The trycatch function has three different blocks. It starts out with the try block where are you find the statement you are trying to catch, this can be functions, mathematical statements or just about any code you suspect could trigger an error or a warning under circumstances that are out of your control. This is followed by the catch block were you trying to catch and if necessary, deal with errors or warnings that show up when the program is running. The catch block uses a handler function that finds the error or warning message that is generated. In this block you can also set return values for each of the possible results that you can catch. The finally block is an ending section, that gives you an opportunity to tie up any loose ends before leaving.


Here are several examples the trycatch function in action. We provide a total of three examples. the first is extremely simple, the second catches more than one situation, and the third is a complex example that uses a multiple catch block.

> x = log(“cat”)
Error in log(“cat”) : non-numeric argument to mathematical function

This first example does not try to catch the errors but merely shows to results she would get without trying to do so.

> tryCatch(log(“cat”),
+ error = function(e)
+ print(“A character does not have a log”))
[1] “A character does not have a log”

This first example simply uses try-catch to catch the arguments error, in the simple possible demonstration of the try-catch in action. It is so simple that it only has the try block and a simple catch block.

> tryCatch(
+ {x = log(“cat”)
+ x},
+ error = function(e)
+ print(“The variable x is empty.”),
+ print(“A character does not have a log”))
[1] “A character does not have a log”
[1] “The variable x is empty.”

Here we have an example of trying to catch errors from two different statements. Note that it has two statements in the tri block and two in the catch block. This makes it more complicated, but it is still relatively simple because it does not check for warnings as well.

> ld = function(x, y){
+ tryCatch(
+ {
+ result = log(x) / y
+ return(result)
+ },
+ error=function(e) {
+ message(‘Error’)
+ },
+ warning=function(w) {
+ message(‘Warning’)
+ return(NA)},
+ finally = { message(“end.”)}
+ )}
> ld(20, 5)
[1] 0.5991465
> ld(20)
> ld(-20, 5)
[1] NA

Here we have an example that has a multiple catch block, that catches both error and warning messages. It also has a simple finally block to illustrate that part of the process. This case is embedded in another function so that it can illustrate all three possible results.


The most common application of the trycatch function and error handling functions is protecting the program from the user. This may sound funny at first but when you think about it the user is the one untestable variable that a programmer has. You can test your coding for every conceivable mistake that you could have made. You can test it for every possible inconsistency, or other coding problems. However, you cannot possibly anticipate everything the user may do.
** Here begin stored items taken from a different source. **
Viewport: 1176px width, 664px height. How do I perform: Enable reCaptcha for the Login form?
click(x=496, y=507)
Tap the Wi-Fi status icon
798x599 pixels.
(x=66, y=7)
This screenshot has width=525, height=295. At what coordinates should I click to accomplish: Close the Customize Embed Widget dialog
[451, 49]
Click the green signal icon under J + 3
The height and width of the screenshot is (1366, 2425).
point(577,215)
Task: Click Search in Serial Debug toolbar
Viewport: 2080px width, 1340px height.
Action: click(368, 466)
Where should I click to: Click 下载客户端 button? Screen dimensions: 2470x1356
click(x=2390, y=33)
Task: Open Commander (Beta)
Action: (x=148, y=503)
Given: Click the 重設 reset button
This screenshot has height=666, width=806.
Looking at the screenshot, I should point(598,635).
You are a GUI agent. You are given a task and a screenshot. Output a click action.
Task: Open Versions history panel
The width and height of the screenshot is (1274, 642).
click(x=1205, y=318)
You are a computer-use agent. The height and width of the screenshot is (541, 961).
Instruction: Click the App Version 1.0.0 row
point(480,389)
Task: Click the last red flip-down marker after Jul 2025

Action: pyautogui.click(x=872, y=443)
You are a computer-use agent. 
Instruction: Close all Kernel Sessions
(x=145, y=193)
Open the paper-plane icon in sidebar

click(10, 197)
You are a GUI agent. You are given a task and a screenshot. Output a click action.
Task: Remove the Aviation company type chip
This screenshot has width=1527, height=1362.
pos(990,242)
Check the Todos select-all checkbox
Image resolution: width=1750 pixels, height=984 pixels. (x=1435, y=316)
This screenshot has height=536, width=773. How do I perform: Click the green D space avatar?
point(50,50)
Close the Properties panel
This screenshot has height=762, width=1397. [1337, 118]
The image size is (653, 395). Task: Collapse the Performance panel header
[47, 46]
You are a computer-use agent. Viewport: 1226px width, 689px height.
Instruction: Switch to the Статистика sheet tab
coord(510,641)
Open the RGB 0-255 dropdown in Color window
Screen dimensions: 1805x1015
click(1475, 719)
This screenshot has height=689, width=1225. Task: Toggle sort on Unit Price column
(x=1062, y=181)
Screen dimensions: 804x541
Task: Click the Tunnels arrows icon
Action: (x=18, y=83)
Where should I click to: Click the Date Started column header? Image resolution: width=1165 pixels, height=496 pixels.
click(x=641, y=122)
It is always possible that without an error-handling routine, some users will cause a glitch, because they did something, that you could not anticipate, and it did not show up in the code. Because you cannot anticipate everything, functions such as try-catch make your program prepared for almost anything a user can throw at it.

Handling errors and warnings are an important part of any computer program. Unfortunately, you cannot fix everything, because there are some situations that cannot be fixed by coding because they do not originate from coding mistakes. The user is the number one cause of problems with a program that the programmer cannot control. Handling errors and warnings within the program are the way to handle this problem. Without it sooner or later, a user is likely to enter something that causes an error or warning, Forms of exception handling help you to deal with potential problems that you can not anticipate nor control if you could.